Abstract
The concept of "aura" is the main concern of two essays of Walter Benjamin, "A Short History Of Photography" (1931) and "The Work Of Art In The Age Of Mechanical Reproduction" (1936). As Benjamin explains, the involvement of the reproduction techniques in art weakened the state of being here-and-now and the cult value of artwork which constitute the aura.
While the artwork had been bringing its audience to its own exhibition space before it became mechanically reproducible, with reproduction, the copy of the original artwork started to meet its beholder halfway. Benjamin defines this change as "socialism" whereas Adorno considers it as "mass culture". It is possible to say that accessibility of art to everyone indeed has a socialist side. On the other hand, the artwork becomes a consumable meta in the "culture industry" while affecting its audience greatly.
The art galleries where mechanically reproduced works of art are exhibited and the purchases of the artworks as if it is a product were two inevitable consequences of this process. After these changes, Duchamp entered the art scene with his readymades and different techniques of exhibition. Andy Warhol was both criticized and praised for his prints of daily life products and portraits of celebrities. Art was following new and unconventional ways and the art, the product, the work - whatever we may call it became the subject of the discussions about what is art and what is not.
In this essay, the process that started with the loss of the cult value, the here-and-nowness and the authenticity of an artwork because of the mechanical reproduction is discussed by using Walter benjamin’ s concept of “aura”.
Walter Benjamin’ in, “Fotoğrafın Kısa Tarihçesi” (1931) ve “Tekniğin Olanaklarıyla Yeniden Üretilebildiği Çağda Sanat Yapıtı” (1936) başlıklı yazılarının temelinde “aura” kavramı yer almaktadır.

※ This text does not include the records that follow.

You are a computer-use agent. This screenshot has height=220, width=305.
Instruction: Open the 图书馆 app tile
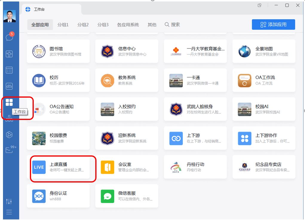pos(58,51)
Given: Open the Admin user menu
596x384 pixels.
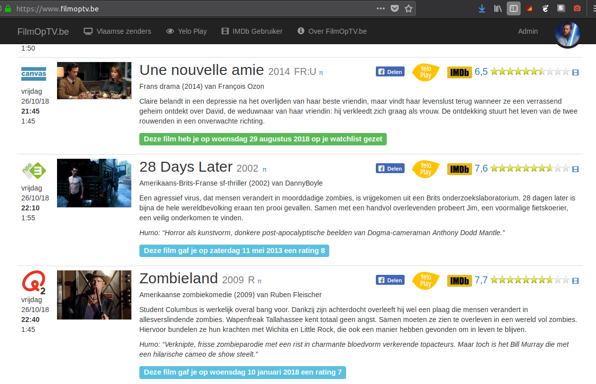Looking at the screenshot, I should pos(528,31).
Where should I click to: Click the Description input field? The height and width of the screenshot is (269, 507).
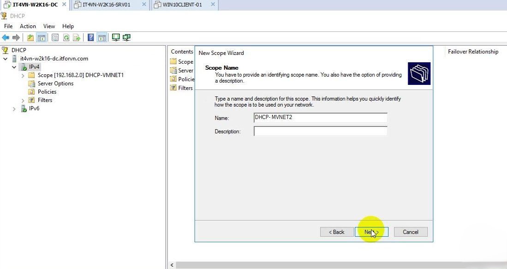point(320,132)
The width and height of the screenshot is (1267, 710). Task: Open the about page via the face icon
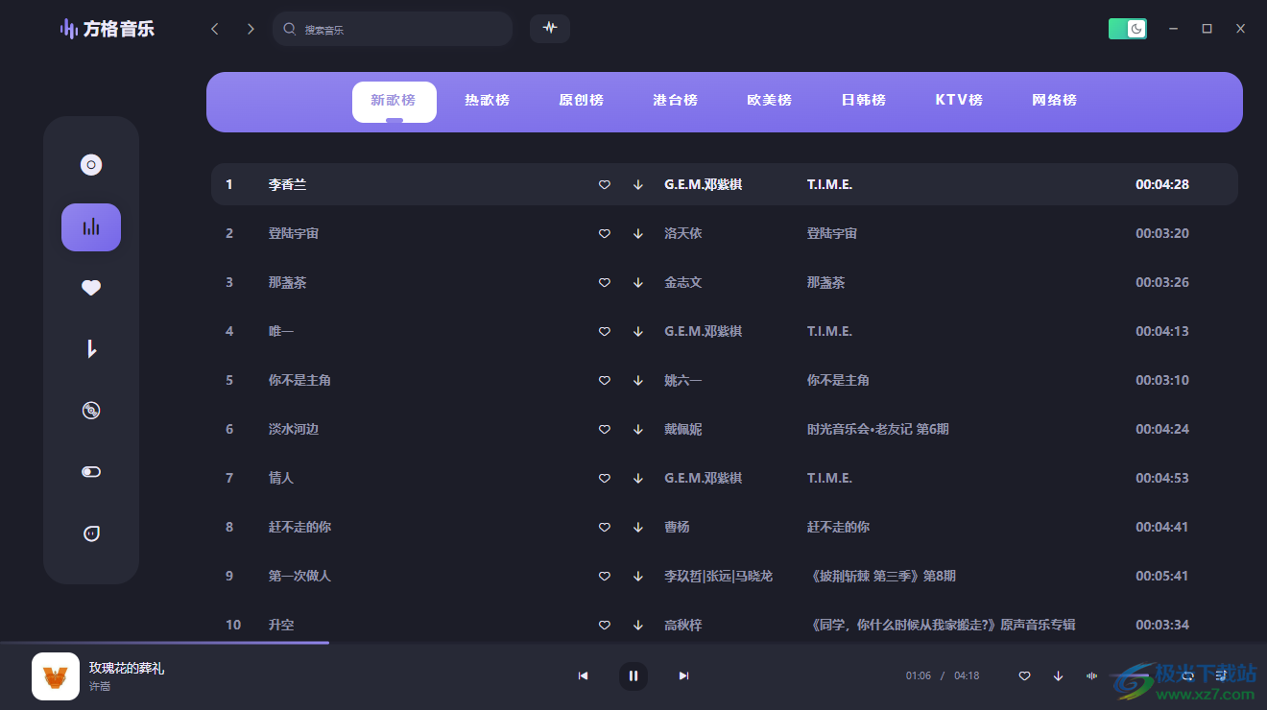click(90, 533)
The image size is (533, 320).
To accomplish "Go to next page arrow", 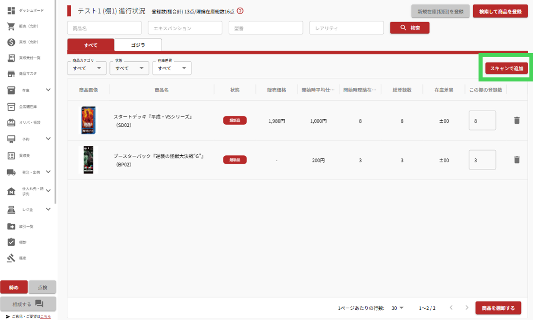I will 466,308.
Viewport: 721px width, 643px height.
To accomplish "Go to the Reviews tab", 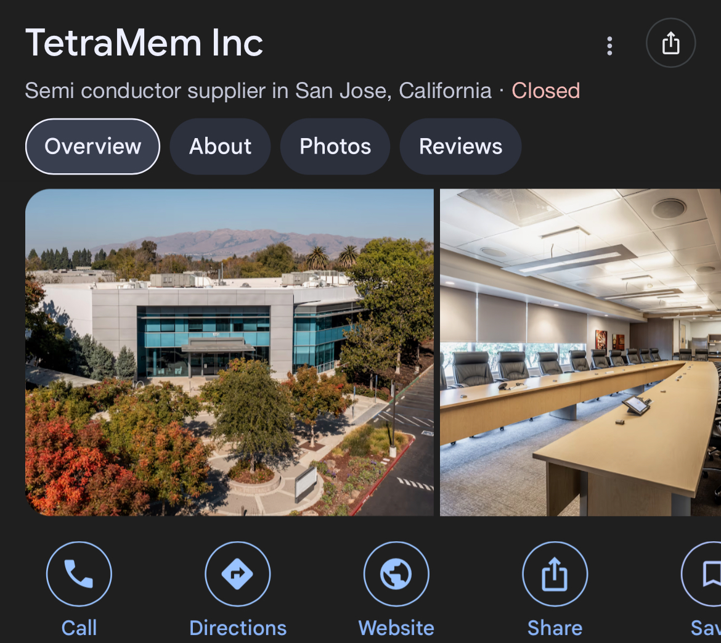I will click(460, 146).
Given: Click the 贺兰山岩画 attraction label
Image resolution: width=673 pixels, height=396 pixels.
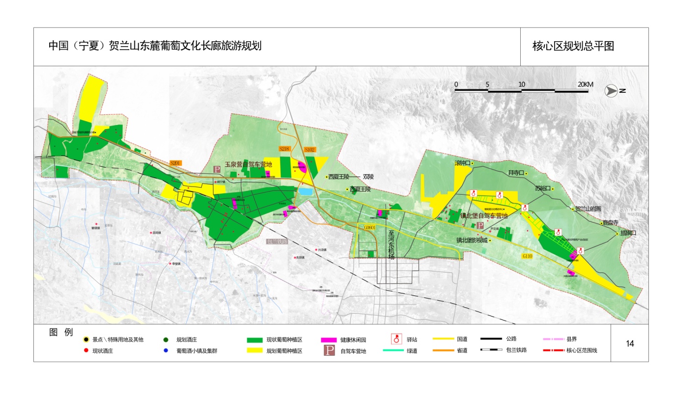Looking at the screenshot, I should 589,209.
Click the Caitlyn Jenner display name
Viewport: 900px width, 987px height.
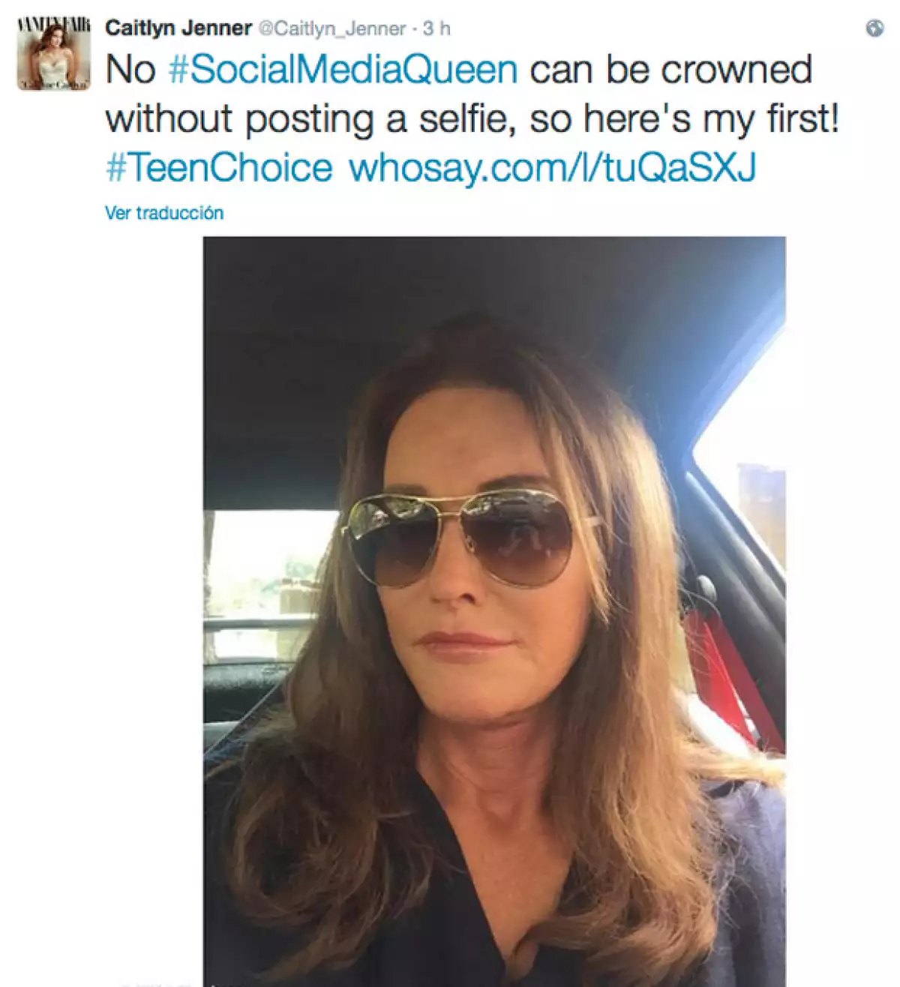tap(179, 29)
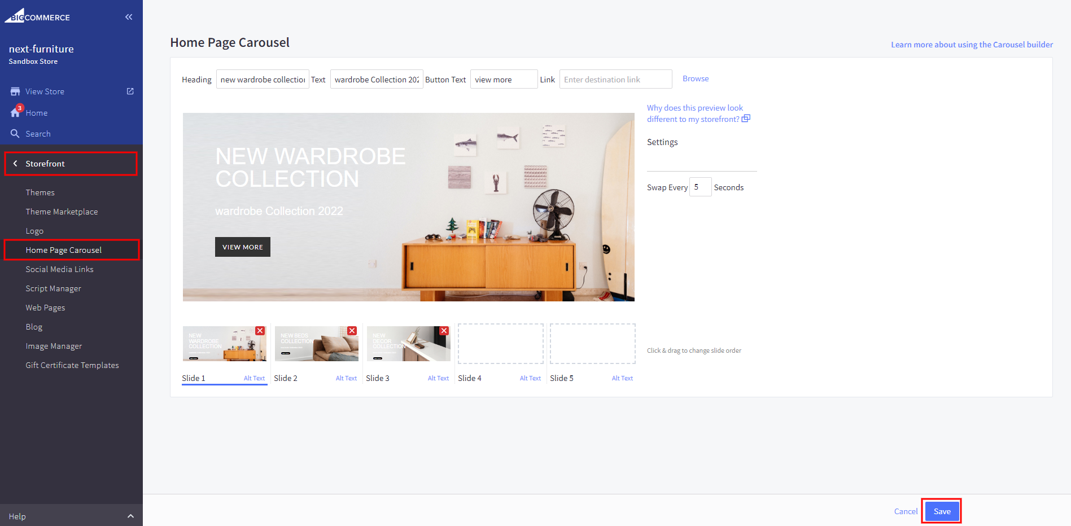The width and height of the screenshot is (1071, 526).
Task: Open View Store external link icon
Action: (x=130, y=91)
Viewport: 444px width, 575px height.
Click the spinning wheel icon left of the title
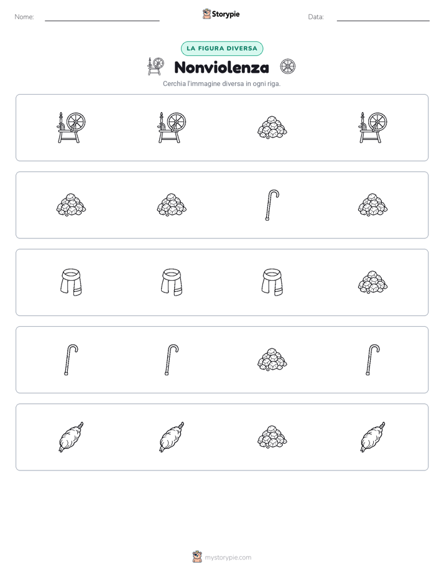[155, 67]
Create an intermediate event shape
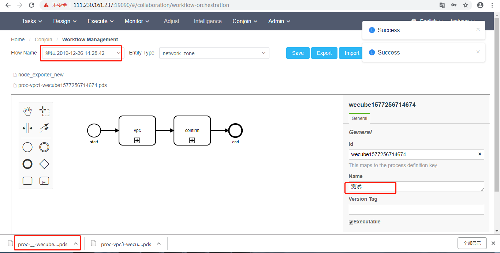500x253 pixels. click(44, 147)
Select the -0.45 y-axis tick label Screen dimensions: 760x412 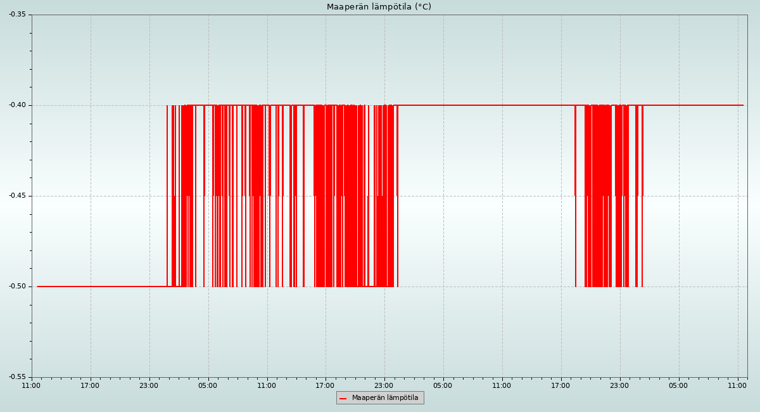(x=18, y=196)
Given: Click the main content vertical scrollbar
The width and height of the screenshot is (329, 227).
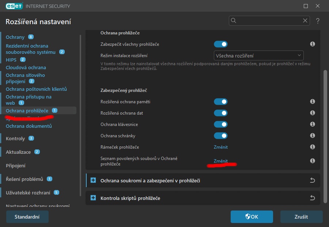Looking at the screenshot, I should coord(325,137).
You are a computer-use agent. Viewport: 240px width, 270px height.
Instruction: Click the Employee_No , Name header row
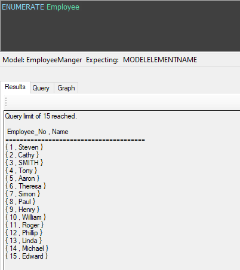pyautogui.click(x=38, y=132)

Yeniden –üretim tekniklerinin sanat alanına girişi, Benjamin için, aura (hale) kavramını oluşturan biriciklik, şimdi –burada olma ve kült değeri sarsıntıya uğratmıştır.
Sanat eseri teknik yolla yeniden –üretilebilir olmadan önce izleyicisini kendi alanına çağırmakta iken, yeniden –üretim ile izleyicisinin ayağına gitmeye başlamış bunu da bir kopyasıyla gerçekleştirir duruma gelmiştir. Bu durumu Benjamin bir “demokratikleşme” olarak değerlendirirken, Adorno “Kitleselleşme” hareketi olarak görmektedir. Herkese ulaşabilir olmasını demokratikleşme olarak değerlendirmek mümkündür. Diğer yandan ise “kültür endüstrisi” içerisinde ve izleyici üzerindeki büyük etkisiyle hızlı tüketilir bir meta halini almaktadır.
Mekanik röprodüksiyonların sergilendiği galeriler, sanat eserinin bir ürün gibi alınıp satılabilir duruma gelmesi sürecin kaçınılmaz getirisidir. Sonrasında Duchamp ile hazır –nesne’ nin sanat alanına girişi ve farklı sergileme teknikleri, Andy Warhol’ un var olan ürünlerin, ünlü isimlerin fotoğraflarının baskılarını yapması hem büyük tepki çekmiş hem de ilgiyle izlenmiştir. Sanat artık alışılmış kalıplarının dışında bir seyir izlemekte ve çoğu zaman eser –yapıt –iş nasıl değerlendirirsek değerlendirelim, neyin sanat olup olmadığının tartışıldığı bir alan haline dönüşmektedir.
Bu çalışmada, Walter Benjamin’ in “aura” kavramından yola çıkılarak, sanat eserinin teknik yolla yeniden –üretim ile kült ortamından çıkarılması ve şimdi –burada, biriciklik kavramlarından uzaklaşmasıyla başlayan süreç ve zaman içerisindeki değişim ele alınmaktadır.